STATS 503: Homework 4

Question 1

Let \(Y\) denote the class label in the two-class classification problem, and use \(1\) and \(-1\) to denote the two possible values that \(Y\) can take respectively. Prove the following result: \[ f^{*}(x)=\underset{f(x)}{\arg \min } \mathrm{E}_{Y | x}\left(e^{-Y f(x)}\right)=\frac{1}{2} \log \frac{\operatorname{Pr}(Y=1 | x)}{\operatorname{Pr}(Y=-1 | x)^{\prime}} \] that is, the minimizer of the population version of the AdaBoost criterion, is one-half of the log odds of \(\operatorname{Pr}(Y=1 | x) .\) Thus, the additive expansion produced by AdaBoost is estimating one-half of the log odds. since the sign of the log odds is the same as the output of the Bayes optimal classifier, it justifies using the sign of the additive expansion produced by AdaBoost as the classification rule.

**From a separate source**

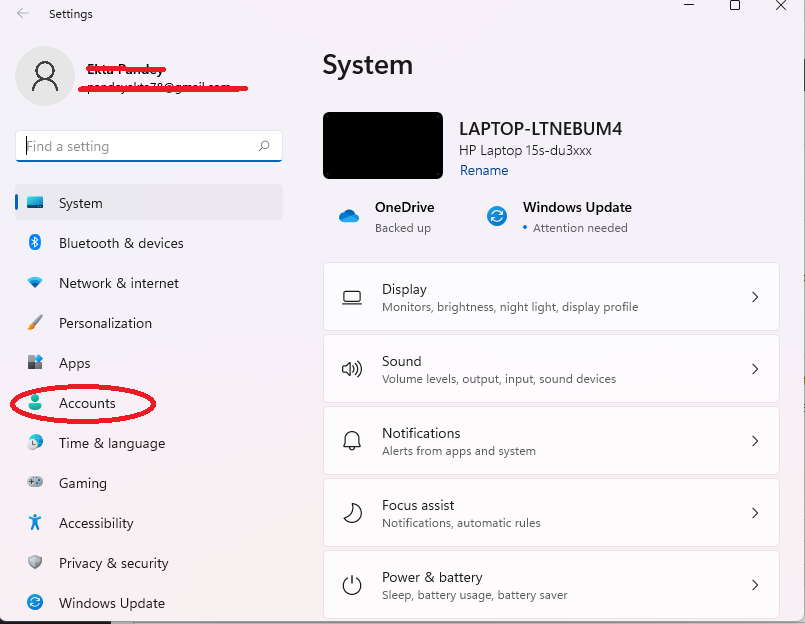Open OneDrive cloud status icon

pos(349,216)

\(\mathbf{Solution.}\qquad\) We can write the conditional expectation as,\(\mathrm{E}_{Y|x}\left(e^{-Yf(x)}\right)=P(Y=1\mid x)e^{-(1)f(x)}+P(Y=-1\mid x)e^{-(-1)f(x)}\) Taking derivative of \(\mathrm{E}_{Y|x}\left(e^{-Yf(x)}\right)\) with respect to \(f(x)\) and setting equal to \(0\) yields, \[\begin{align*} 0 & =\frac{\partial}{\partial f(x)}\left[\mathrm{E}_{Y\mid x}\left(e^{-Yf(x)}\right)\right]\\ 0 & =-P(Y=1\mid x)e^{-f(x)}+P(Y=-1\mid x)e^{f(x)}\\ P(Y=-1\mid x)e^{f(x)} & =P(Y=1\mid x)e^{-f(x)}\\ e^{2f(x)} & =\frac{P(Y=1\mid x)}{P(Y=-1\mid x)}\\ 2f(x) & =\log\frac{P(Y=1\mid x)}{P(Y=-1\mid x)}\\ f(x) & =\frac{1}{2}\log\frac{P(Y=1\mid x)}{P(Y=-1\mid x)} \end{align*}\]

Question 2

This exercise relates to the bank marketing data set, which can be found in the files under the Assignments/Data directory. The data is related with direct marketing campaigns of a Portuguese banking institution. The marketing campaigns were based on phone calls. Often, more than one contact to the same client was required, in order to access if the product (bank term deposit) would be (‘yes’) or not (‘no’) subscribed. See file bank_marketing_info for more details and the full list of variables. The classification goal is to predict if the client will subscribe (yes/no) a term deposit (variable deposit).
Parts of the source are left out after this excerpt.